Two of the people that Winston comes to trust implicitly end up betraying him. One is the owner of the little shop where Winston buys the paperweight, the journal, and eventually uses as a place to see his lover, Julia. The owner though he is dressed as a prole, is actually a member of the Thought Police. The other is O'Brien. O'Brien is a member of the inner party who convinces Winston and then though Winston, Julia, that he is a member of the rebels, seeking to overthrow Big Brother and the whole party system. He even goes as far as to write a book of all the flaws and ways the current party works. Once Winston and Julia are completely immersed in illegal activity O'Brien has the Thought Police arrest them. The rest of the book is difficult to read because it is all about torture, physical and mental.
The torture is so acute that eventually Winston is convinced that two plus two is five. To add to that O'Brien does the torturing and Winston thinks of O'Brien as a friend no matter how many unspeakable things O'Brien does to him.

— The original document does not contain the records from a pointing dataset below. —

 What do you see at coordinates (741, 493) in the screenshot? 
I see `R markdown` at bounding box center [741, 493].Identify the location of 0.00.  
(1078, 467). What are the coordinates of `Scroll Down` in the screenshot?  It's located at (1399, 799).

This strange trust that Winston has in O'Brien makes the reader wonder whether O'Brien is even a supporter of Big Brother at all. O'Brien is head of the Thought Police so he would never be caught, it is a possibility to mull over. I have for quite sometime, I don't run out of things to think about or re-think about in the matter because there is no conclusive evidence in the text for either side.

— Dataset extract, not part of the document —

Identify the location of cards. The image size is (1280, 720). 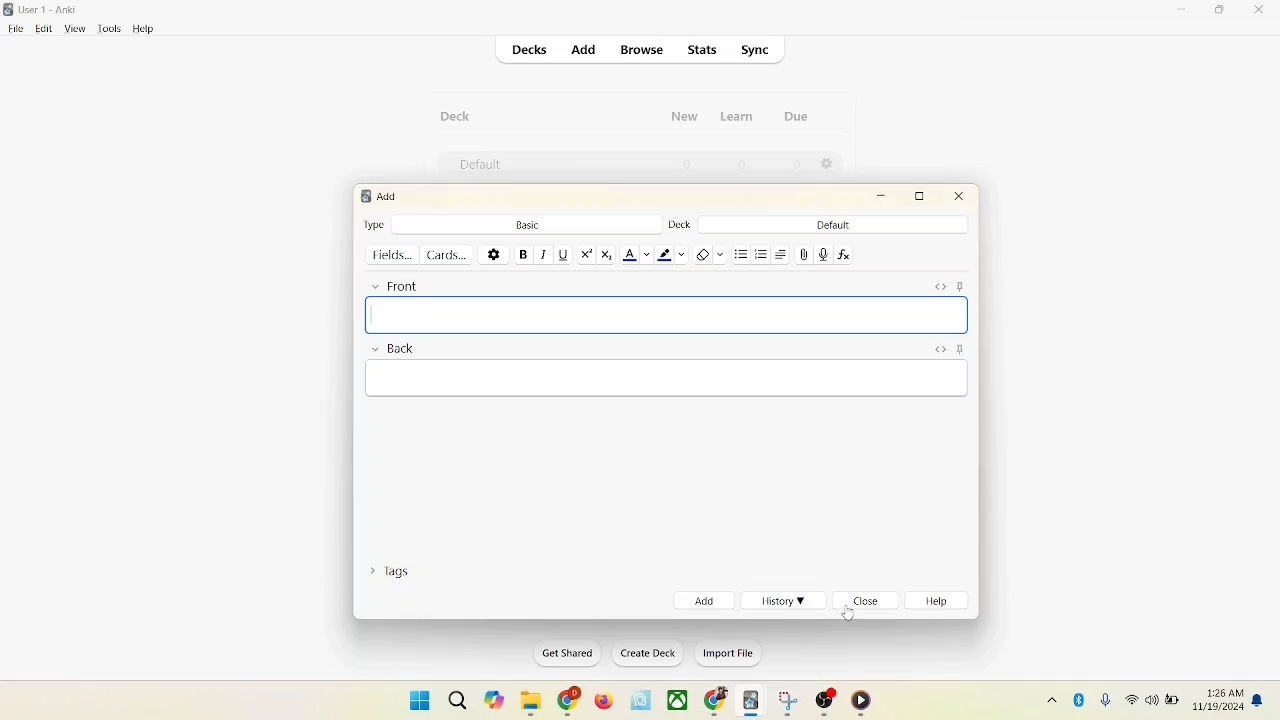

When Winston is finally released he is just a shell. His mind has been worn down from the stress to think whatever it is that he is told to think. The only thing that lets the reader know that he is still a tiny bit Winston is that he will remind himself that two plus two is five, and when he finally realizes he loves Big Brother, he is happy because he gets to die.
The book starts out dark but matter of fact. It isn't till the end of the book when the reader has had the depressing thought provoking situation bored into their head that they really realize how bad it has been all along.
In one scene toward the beginning of the book Winston is walking  down the street where a bomb is set to explode. He ducks for cover because that it what the proles are doing and the proles have good intuition. When he gets up and continues on his way there is a body part in the street from a prole that didn't move fast enough. He just kicks it aside with his foot, no biggy. I just kept reading till that processed then went back and read it again. Winston's train of thought didn't even wander as he kicked the hand, or whatever it was, out of the way. So neither does the reader's.
At the end of the book when you close it and look up, pulling yourself out of the world, you are plunged back in with -- Wait a minute, it didn't just get worse at the end, it was that bad from the beginning. How was I able to sit through this whole book?
I think that George Orwell did a very good job with the whole thing. It is a different take on the human condition. It doesn't voice and opinion on whether humans are inherently good or bad, it just shows how he thinks humans would cope if there was nothing good at all. If they never knew anything good, what he thinks would happen. As 1984 is the only book I have read with such a theme I am inclined to believe what Orwell thought, that humans would think as told, do as told, and rethink as told. Their job isn't to support themselves, or have interesting ideas. For them to survive they are to be something that is nothing.